Un « attentat politique » ?
M. David Andic, avocat du Conseil démocratique kurde en France (CDK-F), reste, lui, convaincu qu’il s’agit d’un « attentat politique ». Le jour des faits, incapable de mettre à exécution son projet à Saint-Denis faute de monde et encombré par son sac, William Malet rentre chez ses parents dans le IIe arrondissement de Paris et se rend rue d’Enghien (Xe). Il tue avec son arme trois personnes près du CDK-F, « un repaire » du Parti des travailleurs du Kurdistan (PKK), selon lui. Il s’est attaqué à des Kurdes parce qu’il ne « tolère pas ce qu’ils ont fait avec Daech », le groupe État islamique, explique-t-il au magistrat. « Ils ont fait des tas de prisonniers et ils les ont pas livrés à Bachar Al-Assad et on les récupère en France ». Le CDK-F, « c’est un truc très militant (…) c’est des ultra-nationalistes ».
« C’était pas un attentat c’était une attaque »
Au fil de l’interrogatoire, le retraité de 70 ans tempère ses propos : « c’était pas un attentat c’était une attaque. (…) Il y a pas le côté politique. » Questionné par son avocat, il explique que la tuerie est « la suite » du cambriolage de son pavillon en 2016. Il a été condamné pour avoir blessé ses cambrioleurs – il a fait appel – et ses armes avaient été saisies. « Les armes c’était toute ma vie. C’est comme si on avait tué vingt personnes de ma famille quand je les ai perdues », confesse-t-il.

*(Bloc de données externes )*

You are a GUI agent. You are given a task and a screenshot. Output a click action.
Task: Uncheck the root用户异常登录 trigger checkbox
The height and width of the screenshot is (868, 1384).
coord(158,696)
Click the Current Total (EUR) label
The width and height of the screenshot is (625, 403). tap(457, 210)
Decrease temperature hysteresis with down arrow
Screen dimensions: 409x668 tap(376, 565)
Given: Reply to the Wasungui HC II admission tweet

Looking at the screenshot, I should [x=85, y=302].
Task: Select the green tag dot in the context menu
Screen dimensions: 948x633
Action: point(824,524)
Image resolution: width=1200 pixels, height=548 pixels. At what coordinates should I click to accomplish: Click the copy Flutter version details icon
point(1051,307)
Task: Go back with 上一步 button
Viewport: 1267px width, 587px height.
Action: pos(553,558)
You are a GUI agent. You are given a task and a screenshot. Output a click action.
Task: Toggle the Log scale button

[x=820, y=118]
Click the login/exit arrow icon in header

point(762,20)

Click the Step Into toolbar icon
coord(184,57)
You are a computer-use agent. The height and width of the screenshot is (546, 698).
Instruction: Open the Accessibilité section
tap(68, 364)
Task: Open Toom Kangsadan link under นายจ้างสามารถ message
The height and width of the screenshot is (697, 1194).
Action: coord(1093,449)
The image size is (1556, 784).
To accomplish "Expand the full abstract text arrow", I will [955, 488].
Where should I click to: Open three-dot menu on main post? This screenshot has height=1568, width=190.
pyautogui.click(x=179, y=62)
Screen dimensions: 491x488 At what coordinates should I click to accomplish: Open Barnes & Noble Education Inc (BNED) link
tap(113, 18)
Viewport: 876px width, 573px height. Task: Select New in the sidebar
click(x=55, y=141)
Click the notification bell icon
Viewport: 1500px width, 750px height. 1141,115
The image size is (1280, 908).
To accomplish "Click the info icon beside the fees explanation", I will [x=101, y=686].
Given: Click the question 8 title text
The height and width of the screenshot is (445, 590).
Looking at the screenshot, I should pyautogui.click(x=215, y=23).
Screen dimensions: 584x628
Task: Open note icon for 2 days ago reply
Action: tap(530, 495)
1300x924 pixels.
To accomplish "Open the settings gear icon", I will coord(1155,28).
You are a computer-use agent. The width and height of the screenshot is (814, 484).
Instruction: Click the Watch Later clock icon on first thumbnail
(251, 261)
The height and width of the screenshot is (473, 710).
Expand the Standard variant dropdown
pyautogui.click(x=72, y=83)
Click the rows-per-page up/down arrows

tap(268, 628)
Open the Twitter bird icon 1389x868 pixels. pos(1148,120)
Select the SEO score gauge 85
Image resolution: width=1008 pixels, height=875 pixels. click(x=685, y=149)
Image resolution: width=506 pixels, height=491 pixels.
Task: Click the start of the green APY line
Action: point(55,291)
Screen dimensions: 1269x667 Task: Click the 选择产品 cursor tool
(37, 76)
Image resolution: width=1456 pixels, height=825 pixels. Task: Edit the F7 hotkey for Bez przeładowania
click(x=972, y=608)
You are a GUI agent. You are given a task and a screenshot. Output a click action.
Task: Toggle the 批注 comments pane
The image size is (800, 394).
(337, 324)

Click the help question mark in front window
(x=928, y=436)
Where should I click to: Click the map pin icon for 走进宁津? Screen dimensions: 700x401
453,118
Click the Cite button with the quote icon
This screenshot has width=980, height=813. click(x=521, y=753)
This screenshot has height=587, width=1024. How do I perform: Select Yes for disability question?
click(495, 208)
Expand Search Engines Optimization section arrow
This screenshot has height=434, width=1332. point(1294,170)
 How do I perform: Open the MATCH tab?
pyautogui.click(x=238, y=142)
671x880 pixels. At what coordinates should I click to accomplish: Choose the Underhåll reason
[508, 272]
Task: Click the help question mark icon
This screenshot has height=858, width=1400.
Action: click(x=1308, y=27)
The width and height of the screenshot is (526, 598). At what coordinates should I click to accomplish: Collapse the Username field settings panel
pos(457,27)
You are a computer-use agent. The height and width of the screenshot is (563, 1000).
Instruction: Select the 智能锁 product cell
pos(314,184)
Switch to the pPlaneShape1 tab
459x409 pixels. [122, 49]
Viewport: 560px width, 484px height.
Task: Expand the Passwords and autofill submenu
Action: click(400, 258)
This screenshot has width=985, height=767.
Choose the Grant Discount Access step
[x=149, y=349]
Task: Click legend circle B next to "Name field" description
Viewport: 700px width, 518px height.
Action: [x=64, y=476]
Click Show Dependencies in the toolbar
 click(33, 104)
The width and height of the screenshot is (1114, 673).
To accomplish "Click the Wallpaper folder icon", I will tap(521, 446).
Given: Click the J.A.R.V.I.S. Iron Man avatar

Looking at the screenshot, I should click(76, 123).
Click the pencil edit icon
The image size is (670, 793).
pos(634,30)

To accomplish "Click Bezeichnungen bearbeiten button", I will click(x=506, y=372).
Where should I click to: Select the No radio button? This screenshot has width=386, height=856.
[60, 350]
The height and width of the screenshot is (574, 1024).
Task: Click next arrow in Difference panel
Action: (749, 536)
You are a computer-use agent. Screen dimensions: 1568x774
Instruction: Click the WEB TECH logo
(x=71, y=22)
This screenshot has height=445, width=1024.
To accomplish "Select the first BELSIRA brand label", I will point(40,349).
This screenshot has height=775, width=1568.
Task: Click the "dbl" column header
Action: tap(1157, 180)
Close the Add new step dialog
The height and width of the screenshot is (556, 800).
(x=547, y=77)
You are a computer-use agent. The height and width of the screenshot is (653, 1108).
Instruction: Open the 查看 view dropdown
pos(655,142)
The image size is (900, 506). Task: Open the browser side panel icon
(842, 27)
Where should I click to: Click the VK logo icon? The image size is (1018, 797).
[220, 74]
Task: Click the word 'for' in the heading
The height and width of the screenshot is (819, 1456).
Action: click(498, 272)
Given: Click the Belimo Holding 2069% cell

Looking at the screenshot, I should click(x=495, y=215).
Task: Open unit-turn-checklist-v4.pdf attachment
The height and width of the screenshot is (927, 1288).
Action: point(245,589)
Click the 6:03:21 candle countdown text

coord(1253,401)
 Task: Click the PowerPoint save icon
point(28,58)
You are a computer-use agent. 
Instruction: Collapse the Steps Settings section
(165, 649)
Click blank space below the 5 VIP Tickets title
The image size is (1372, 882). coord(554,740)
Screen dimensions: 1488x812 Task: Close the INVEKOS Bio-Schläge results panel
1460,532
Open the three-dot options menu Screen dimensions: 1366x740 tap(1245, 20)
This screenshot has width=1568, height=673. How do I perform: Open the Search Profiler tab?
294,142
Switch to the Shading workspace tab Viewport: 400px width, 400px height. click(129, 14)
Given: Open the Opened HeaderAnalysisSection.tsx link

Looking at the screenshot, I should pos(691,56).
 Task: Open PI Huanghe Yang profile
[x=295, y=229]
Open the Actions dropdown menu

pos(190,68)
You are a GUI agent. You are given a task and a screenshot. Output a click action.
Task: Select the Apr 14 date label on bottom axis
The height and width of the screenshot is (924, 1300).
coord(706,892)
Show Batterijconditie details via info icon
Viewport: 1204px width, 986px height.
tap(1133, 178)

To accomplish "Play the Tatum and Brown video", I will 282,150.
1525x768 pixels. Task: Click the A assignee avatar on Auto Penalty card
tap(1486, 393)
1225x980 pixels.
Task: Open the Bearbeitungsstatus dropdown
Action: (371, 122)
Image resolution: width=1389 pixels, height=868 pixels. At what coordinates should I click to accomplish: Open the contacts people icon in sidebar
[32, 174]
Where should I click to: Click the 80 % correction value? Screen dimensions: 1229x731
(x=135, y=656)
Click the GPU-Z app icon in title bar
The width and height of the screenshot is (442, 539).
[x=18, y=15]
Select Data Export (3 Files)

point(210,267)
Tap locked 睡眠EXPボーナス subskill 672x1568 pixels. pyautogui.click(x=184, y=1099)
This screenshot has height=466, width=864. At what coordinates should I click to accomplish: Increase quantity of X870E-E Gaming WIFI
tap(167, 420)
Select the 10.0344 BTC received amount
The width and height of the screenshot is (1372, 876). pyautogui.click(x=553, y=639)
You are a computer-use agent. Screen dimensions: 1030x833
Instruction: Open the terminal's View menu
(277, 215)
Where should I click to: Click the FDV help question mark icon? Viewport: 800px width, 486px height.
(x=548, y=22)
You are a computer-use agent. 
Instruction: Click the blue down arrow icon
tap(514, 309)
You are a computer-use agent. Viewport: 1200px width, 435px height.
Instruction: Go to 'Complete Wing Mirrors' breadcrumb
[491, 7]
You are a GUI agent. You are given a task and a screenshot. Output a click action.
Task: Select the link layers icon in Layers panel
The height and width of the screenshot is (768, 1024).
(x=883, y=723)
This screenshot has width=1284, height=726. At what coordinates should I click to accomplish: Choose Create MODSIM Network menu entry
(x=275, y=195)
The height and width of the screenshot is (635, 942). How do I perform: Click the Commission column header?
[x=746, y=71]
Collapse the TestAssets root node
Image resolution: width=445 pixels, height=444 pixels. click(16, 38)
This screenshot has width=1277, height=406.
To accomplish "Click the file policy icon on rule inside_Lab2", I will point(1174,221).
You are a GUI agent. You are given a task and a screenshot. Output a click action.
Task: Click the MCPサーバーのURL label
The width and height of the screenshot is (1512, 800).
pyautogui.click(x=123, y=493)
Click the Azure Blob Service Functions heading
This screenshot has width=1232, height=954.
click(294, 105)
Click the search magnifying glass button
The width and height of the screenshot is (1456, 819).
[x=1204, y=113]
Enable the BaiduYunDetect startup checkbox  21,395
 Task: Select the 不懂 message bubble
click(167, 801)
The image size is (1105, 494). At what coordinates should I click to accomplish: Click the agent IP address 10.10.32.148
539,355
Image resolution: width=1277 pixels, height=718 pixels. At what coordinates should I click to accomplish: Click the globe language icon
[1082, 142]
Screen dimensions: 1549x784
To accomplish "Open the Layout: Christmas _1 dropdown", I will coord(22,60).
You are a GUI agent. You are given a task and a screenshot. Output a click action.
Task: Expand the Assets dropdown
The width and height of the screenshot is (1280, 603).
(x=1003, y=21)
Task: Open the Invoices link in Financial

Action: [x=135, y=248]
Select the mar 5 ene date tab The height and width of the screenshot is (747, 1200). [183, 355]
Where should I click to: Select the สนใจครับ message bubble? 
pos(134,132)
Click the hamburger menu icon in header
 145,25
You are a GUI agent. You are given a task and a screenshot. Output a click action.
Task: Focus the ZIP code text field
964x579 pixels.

Ancien parachutiste, détenteur d’un brevet de pilote, il a appris le russe et l’hébreu, croit aux extra-terrestres. Il a mûri son projet criminel à sa sortie de prison (pour avoir attaqué des migrants en décembre 2021), lors d’insomnies. Il avoue avoir « des fantasmes sadiques », rêvant d’empaler des personnes et avoir « toujours fantasmé (tuer) des gens ». Il regrette d’avoir « loupé son suicide », mais reste « assez froid, indifférent » face aux trois morts et trois blessés qu’il a causés et ne parvient pas à avoir des remords.